**What you need to do:**
Only lines with the word "back" are needed; collect each of them from the listing below.

---------- Data for this exercise ----------

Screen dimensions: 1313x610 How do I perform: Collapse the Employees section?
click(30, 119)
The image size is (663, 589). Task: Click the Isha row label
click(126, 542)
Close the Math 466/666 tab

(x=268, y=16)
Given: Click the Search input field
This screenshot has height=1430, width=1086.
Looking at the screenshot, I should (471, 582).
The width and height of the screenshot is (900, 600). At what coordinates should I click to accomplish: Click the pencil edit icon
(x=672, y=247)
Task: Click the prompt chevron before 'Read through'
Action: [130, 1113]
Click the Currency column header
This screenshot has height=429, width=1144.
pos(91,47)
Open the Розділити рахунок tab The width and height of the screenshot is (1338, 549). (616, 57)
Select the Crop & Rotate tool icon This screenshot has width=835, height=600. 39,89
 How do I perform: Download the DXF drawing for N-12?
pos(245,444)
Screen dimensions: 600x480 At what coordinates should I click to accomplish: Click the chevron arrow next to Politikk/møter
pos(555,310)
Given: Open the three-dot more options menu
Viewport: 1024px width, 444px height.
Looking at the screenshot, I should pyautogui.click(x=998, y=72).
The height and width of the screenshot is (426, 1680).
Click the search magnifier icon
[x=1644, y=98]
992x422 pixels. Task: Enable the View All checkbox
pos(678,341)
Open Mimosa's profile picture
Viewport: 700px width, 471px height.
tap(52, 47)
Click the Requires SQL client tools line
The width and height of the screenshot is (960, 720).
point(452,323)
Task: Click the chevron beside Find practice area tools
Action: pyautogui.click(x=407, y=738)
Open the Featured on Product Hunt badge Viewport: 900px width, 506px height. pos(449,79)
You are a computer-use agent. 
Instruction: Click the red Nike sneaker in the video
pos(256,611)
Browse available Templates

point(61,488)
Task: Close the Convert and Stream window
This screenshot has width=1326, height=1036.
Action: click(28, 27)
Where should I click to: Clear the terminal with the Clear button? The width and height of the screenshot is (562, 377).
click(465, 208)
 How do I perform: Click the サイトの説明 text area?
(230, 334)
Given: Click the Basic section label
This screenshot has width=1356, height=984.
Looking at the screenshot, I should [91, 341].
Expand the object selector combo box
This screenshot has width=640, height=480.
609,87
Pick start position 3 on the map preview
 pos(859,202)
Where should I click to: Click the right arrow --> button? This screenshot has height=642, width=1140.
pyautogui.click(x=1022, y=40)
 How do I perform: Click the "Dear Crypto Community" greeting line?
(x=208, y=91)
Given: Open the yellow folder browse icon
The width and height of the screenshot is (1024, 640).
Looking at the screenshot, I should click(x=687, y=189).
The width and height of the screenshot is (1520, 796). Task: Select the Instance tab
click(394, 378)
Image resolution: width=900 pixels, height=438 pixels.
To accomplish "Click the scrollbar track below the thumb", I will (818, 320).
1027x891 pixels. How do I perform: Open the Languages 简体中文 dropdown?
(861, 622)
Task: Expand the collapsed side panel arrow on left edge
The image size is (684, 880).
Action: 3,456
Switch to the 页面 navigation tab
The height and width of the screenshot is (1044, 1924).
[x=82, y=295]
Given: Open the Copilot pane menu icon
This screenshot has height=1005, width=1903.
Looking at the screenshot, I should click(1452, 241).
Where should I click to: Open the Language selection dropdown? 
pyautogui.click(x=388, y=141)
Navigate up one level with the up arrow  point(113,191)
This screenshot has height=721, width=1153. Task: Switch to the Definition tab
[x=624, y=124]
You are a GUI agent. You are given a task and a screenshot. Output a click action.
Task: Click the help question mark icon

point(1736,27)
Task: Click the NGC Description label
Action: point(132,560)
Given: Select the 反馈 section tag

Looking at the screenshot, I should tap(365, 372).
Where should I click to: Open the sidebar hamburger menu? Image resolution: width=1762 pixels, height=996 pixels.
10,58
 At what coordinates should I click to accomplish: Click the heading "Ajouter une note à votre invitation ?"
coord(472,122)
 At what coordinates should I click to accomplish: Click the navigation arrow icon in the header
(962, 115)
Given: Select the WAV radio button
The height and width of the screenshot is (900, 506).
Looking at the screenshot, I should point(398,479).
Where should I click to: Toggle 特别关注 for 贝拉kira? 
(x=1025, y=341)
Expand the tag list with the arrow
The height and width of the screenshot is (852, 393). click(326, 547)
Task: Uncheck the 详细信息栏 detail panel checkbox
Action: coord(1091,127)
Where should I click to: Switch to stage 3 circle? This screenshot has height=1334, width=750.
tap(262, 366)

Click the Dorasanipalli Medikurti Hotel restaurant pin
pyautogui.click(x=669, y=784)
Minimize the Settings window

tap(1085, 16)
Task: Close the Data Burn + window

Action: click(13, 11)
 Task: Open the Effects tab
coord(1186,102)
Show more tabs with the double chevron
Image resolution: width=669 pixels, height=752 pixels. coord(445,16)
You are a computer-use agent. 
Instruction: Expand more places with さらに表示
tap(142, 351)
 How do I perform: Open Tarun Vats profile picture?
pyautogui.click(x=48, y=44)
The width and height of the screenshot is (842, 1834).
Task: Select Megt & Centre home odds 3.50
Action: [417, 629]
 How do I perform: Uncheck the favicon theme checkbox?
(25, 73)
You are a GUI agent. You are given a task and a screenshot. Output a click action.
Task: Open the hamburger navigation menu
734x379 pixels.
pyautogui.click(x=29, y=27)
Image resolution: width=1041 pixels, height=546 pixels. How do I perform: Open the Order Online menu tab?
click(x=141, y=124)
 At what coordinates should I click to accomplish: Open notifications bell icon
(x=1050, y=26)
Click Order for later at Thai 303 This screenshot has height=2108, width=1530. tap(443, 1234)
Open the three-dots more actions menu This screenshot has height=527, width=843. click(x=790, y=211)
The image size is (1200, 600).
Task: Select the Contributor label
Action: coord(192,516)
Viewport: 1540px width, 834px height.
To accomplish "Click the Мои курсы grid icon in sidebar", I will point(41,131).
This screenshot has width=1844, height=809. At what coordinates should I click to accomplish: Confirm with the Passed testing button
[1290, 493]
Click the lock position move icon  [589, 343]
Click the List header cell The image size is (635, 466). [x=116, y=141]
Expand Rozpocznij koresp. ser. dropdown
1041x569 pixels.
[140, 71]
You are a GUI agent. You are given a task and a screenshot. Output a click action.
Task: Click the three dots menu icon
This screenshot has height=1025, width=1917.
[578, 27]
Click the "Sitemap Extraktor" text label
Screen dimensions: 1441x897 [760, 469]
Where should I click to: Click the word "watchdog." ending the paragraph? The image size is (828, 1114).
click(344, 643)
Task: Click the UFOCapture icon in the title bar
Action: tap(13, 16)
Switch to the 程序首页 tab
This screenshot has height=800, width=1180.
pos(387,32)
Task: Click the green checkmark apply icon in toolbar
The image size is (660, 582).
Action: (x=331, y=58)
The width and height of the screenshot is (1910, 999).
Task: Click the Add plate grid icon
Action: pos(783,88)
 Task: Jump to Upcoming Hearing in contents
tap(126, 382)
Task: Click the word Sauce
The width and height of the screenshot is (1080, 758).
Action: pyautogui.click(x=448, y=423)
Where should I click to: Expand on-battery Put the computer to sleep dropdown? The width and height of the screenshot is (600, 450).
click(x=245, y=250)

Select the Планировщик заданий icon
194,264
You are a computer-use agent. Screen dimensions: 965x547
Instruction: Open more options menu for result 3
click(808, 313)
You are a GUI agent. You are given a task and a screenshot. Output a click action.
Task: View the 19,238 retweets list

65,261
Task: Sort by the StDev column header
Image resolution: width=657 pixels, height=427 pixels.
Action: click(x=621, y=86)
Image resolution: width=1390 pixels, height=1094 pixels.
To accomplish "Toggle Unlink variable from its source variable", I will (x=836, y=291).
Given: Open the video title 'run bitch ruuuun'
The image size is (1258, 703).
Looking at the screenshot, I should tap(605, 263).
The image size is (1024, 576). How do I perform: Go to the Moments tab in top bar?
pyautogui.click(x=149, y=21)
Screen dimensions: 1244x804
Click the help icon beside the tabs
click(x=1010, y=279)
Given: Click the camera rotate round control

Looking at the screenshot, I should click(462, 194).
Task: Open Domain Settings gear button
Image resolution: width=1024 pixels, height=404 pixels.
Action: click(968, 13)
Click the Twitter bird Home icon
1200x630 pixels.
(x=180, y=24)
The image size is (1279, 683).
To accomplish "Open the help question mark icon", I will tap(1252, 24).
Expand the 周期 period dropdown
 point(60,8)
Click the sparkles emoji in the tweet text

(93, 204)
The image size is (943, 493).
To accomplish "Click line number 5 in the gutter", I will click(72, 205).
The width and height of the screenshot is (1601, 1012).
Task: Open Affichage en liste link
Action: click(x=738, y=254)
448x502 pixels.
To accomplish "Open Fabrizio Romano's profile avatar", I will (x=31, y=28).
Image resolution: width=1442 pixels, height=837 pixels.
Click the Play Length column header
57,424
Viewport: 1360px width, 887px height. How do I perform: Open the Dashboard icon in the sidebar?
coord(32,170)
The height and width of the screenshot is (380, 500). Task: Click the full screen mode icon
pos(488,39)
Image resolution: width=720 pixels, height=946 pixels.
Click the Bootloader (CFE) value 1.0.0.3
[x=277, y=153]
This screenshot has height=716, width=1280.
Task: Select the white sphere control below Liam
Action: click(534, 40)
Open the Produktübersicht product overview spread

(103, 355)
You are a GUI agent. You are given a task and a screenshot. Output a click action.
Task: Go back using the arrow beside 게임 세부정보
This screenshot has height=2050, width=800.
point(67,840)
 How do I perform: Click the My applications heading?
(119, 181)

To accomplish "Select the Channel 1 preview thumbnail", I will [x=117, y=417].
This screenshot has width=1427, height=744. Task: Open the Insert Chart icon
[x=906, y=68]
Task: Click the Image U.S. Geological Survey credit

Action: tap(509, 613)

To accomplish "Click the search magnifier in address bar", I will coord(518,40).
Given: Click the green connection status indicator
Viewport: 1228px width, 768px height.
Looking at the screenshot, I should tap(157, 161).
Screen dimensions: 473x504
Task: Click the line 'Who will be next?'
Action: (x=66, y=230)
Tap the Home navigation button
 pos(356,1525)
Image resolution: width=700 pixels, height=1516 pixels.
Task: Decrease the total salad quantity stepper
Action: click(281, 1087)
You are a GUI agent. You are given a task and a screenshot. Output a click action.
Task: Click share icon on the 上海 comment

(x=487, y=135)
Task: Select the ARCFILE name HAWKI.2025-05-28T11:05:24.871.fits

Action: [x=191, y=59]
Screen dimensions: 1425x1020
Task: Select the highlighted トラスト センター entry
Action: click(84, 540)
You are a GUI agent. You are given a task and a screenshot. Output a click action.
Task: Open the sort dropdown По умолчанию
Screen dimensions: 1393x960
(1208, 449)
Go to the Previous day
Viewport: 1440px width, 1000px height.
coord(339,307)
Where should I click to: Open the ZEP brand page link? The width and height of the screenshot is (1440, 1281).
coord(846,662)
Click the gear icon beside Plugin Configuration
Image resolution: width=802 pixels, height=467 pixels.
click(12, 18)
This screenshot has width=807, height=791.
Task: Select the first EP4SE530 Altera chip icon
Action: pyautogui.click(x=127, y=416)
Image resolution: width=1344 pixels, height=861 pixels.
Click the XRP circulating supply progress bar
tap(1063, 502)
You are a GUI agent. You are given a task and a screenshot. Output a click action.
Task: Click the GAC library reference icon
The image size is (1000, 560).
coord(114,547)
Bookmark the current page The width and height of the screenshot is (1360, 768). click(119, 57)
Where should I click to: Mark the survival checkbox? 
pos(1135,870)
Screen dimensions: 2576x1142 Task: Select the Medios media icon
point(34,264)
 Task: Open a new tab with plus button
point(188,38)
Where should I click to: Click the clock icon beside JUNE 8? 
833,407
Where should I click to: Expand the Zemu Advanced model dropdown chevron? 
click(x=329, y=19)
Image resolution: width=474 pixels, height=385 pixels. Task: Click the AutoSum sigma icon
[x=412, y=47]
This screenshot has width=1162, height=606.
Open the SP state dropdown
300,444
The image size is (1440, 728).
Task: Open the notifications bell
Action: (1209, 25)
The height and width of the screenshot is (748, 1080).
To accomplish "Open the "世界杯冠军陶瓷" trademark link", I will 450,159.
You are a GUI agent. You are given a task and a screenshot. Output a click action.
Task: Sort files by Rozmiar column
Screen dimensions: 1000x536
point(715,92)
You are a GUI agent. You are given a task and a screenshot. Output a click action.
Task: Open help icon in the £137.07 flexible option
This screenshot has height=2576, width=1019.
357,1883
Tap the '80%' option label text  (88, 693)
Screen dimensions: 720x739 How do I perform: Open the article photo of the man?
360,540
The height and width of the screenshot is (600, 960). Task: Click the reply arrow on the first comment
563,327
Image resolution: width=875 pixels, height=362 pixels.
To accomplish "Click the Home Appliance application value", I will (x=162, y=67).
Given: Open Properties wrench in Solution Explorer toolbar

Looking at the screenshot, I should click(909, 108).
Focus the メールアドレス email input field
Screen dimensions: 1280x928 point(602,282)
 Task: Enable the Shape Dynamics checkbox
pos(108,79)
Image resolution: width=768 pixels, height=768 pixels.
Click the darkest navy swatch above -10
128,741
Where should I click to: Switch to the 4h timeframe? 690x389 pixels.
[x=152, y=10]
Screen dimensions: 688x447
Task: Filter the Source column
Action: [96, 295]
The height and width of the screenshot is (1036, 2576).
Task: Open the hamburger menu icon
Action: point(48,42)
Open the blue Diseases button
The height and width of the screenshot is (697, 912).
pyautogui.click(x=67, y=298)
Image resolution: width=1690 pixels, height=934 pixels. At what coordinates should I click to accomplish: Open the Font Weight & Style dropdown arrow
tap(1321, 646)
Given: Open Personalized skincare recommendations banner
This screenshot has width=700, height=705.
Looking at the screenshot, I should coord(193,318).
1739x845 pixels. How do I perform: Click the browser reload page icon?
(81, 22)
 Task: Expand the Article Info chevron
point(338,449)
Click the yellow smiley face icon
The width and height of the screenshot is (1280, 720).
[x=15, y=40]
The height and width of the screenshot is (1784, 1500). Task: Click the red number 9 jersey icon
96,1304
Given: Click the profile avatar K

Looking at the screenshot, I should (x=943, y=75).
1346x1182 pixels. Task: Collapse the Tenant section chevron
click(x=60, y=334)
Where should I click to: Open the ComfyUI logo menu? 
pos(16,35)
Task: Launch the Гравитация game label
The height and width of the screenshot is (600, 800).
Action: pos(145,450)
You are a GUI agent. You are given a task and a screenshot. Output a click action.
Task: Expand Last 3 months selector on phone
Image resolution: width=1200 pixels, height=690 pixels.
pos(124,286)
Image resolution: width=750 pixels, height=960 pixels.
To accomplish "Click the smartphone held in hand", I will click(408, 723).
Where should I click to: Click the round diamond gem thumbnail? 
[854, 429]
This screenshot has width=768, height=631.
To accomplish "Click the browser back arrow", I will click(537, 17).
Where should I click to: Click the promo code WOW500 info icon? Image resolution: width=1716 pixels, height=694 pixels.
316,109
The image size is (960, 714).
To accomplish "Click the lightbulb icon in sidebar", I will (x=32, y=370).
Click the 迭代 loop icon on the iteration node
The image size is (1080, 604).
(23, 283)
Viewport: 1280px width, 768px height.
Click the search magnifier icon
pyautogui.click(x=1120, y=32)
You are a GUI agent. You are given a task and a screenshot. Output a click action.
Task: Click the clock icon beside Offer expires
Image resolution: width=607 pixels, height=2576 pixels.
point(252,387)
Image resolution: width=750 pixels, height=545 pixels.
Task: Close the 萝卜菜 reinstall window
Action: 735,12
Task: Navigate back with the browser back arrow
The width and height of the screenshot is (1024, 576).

----------

**Written solution:**
Task: Go back using the arrow beside 게임 세부정보
To accomplish "Click the browser back arrow", I will click(537, 17).
Task: Navigate back with the browser back arrow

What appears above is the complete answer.